Book cover of Der Faschismus in seiner Epoche.

Fascism in Its Epoch (German: Der Faschismus in seiner Epoche), also known in English as The Three Faces of Fascism, is a 1963 book by historian and philosopher Ernst Nolte. It is widely regarded as his magnum opus and a seminal work on the history of fascism.

Synopsis

The book, which was translated into English in 1965 as Three Faces of Fascism, argues that fascism arose as a form of resistance to and a reaction against modernity.
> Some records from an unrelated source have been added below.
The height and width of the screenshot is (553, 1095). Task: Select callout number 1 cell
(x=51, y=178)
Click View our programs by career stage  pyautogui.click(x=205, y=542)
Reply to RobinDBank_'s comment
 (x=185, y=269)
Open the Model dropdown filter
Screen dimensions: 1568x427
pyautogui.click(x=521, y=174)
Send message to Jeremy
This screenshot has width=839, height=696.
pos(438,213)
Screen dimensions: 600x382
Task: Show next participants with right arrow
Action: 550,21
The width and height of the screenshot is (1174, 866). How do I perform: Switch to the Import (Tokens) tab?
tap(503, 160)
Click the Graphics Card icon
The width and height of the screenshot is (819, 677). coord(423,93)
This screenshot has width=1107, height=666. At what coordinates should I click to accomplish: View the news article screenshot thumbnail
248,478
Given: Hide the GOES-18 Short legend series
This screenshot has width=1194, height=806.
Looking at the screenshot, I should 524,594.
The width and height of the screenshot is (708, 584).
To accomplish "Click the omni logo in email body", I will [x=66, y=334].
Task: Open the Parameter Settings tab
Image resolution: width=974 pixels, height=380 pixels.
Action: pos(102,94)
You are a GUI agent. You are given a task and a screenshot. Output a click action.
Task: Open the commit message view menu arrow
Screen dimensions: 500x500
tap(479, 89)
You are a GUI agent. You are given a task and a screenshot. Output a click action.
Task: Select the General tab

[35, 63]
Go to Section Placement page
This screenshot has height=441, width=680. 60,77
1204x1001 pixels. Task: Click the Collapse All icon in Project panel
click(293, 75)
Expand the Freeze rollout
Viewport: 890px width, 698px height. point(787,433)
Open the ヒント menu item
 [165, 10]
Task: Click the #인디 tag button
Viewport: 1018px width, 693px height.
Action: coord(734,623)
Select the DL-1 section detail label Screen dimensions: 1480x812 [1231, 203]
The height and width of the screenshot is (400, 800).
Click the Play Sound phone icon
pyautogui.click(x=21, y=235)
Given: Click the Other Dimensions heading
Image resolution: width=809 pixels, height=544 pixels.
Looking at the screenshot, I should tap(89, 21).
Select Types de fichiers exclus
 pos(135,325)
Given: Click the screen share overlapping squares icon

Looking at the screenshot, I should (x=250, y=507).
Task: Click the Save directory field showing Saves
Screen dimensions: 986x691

Nolte's basic hypothesis and methodology were deeply rooted in the German "philosophy of history" tradition, a form of intellectual history which seeks to discover the "metapolitical dimension" of history.[1]: 47  The "metapolitical dimension" is considered to be the history of grand ideas functioning as profound spiritual powers, which infuse all levels of society with their force.[1]: 47  In Nolte's opinion, only those with training in philosophy can discover the "metapolitical dimension", and those who use normal historical methods miss this dimension of time.[1]: 47  Using the methods of phenomenology, Nolte subjected German Nazism, Italian Fascism, and the French Action Française movements to a comparative analysis. Nolte's conclusion was that fascism was the great anti-movement: it was anti-liberal, anti-communist, anti-capitalist, and anti-bourgeois. In Nolte's view, fascism was the rejection of everything the modern world had to offer and was an essentially negative phenomenon.[1]: 48  In a Hegelian dialectic, Nolte argued that the Action Française was the thesis, Italian Fascism was the antithesis, and German Nazism the synthesis of the two earlier fascist movements.[2]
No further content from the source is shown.